窓の外は晴れ間のままではあるものの、夜明けの時に比べ風が段々と強くなっているようだ。
寝室を出た三重子はリビングに向かい、そこからテラスに出た。
眼下に広がる箱根仙石原の見慣れた光景を見つめながら、強まる風の勢いを全身で受け止めていた。
(昼過ぎとは仰ったけど・・・・)
三重子の中で未だに来訪の兆しのない小谷の不在が次第に不安へと変わっていく。
小谷の性格上事前の連絡もありそうだし、そもそも到着時間から逆算して予定を組みそうなものだ。
無論仕事柄急遽の対応に時間を要したり、或いは車の不具合や渋滞があったかもしれない。
(でも、万が一・・・・・)
最近まで不幸な出来事に何度も遭遇してきたせいか、最悪の事態ばかり考えてしまい、三重子の不安は募るばかりだった。

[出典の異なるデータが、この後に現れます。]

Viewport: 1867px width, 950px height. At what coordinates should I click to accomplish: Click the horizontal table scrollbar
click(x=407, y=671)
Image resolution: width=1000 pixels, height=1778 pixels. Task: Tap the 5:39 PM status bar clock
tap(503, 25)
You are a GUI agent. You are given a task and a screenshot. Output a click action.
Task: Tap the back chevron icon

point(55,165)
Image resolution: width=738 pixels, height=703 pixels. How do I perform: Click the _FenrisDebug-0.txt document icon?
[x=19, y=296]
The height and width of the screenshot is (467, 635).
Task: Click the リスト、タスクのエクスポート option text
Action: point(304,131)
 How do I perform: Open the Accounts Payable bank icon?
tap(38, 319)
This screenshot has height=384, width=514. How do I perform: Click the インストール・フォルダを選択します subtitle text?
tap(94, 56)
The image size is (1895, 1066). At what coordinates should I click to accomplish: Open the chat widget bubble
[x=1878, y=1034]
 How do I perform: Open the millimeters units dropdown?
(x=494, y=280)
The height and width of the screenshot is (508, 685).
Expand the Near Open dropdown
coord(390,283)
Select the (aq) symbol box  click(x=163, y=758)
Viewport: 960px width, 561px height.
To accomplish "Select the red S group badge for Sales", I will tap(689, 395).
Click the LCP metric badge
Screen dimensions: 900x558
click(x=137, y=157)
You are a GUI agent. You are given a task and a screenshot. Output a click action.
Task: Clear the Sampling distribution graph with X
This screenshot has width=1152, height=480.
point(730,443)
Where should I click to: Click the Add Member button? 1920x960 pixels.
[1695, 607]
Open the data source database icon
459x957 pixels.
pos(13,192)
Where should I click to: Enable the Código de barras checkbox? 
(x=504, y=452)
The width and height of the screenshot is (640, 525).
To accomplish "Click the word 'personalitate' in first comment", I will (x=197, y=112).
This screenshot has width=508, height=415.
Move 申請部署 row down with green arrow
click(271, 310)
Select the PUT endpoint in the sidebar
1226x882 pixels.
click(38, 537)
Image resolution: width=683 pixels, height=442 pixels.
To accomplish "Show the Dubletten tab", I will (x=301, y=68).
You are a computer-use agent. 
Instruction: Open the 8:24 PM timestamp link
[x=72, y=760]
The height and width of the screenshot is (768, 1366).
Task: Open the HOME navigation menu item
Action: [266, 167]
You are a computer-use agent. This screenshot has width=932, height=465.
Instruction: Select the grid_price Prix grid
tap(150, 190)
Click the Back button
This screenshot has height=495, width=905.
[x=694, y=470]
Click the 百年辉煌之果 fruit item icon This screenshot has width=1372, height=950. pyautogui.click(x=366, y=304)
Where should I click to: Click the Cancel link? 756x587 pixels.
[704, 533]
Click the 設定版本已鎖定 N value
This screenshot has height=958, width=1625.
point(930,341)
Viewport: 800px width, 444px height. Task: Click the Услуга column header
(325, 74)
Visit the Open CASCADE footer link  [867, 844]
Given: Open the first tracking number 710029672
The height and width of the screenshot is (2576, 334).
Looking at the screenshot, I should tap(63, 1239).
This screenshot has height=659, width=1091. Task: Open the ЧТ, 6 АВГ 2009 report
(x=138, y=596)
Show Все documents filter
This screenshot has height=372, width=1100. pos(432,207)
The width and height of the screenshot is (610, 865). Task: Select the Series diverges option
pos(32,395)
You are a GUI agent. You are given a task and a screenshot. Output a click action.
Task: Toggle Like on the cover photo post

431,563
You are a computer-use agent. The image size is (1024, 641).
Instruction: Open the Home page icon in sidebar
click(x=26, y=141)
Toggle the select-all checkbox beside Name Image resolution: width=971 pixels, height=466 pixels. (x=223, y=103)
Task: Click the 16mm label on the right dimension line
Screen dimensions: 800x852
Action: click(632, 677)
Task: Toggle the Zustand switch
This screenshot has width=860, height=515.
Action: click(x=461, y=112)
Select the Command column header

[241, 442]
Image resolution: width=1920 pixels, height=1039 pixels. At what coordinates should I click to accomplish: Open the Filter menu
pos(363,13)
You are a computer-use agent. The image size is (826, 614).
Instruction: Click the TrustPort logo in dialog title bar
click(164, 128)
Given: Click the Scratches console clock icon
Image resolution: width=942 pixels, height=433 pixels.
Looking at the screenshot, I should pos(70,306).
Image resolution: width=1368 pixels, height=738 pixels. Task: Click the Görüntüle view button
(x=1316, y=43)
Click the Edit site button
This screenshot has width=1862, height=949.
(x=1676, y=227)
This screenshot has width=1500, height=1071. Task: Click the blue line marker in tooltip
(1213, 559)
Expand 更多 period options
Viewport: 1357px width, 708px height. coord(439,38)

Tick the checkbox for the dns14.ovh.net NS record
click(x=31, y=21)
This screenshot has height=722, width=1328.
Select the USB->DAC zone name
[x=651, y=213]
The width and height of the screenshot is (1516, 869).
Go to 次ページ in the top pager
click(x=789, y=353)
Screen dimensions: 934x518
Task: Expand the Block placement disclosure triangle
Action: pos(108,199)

(加賀の小父様や麻子さん達の時なら、ここまで不安になっていただろうか・・・・)
自分の中で既に小谷の存在が特別なものになっている―――――――
リビングの壁時計が3時を知らせるのを耳にし、三重子は一旦は屋内に戻る。
ソファに腰を沈めながらもテレビや雑誌に向かうわけではなく、
三重子はぼんやりと小谷が無事に来てくれるだろうかということを考えていた。
幸いなのかどうか分からないが、電話のベルが鳴ることはなかった。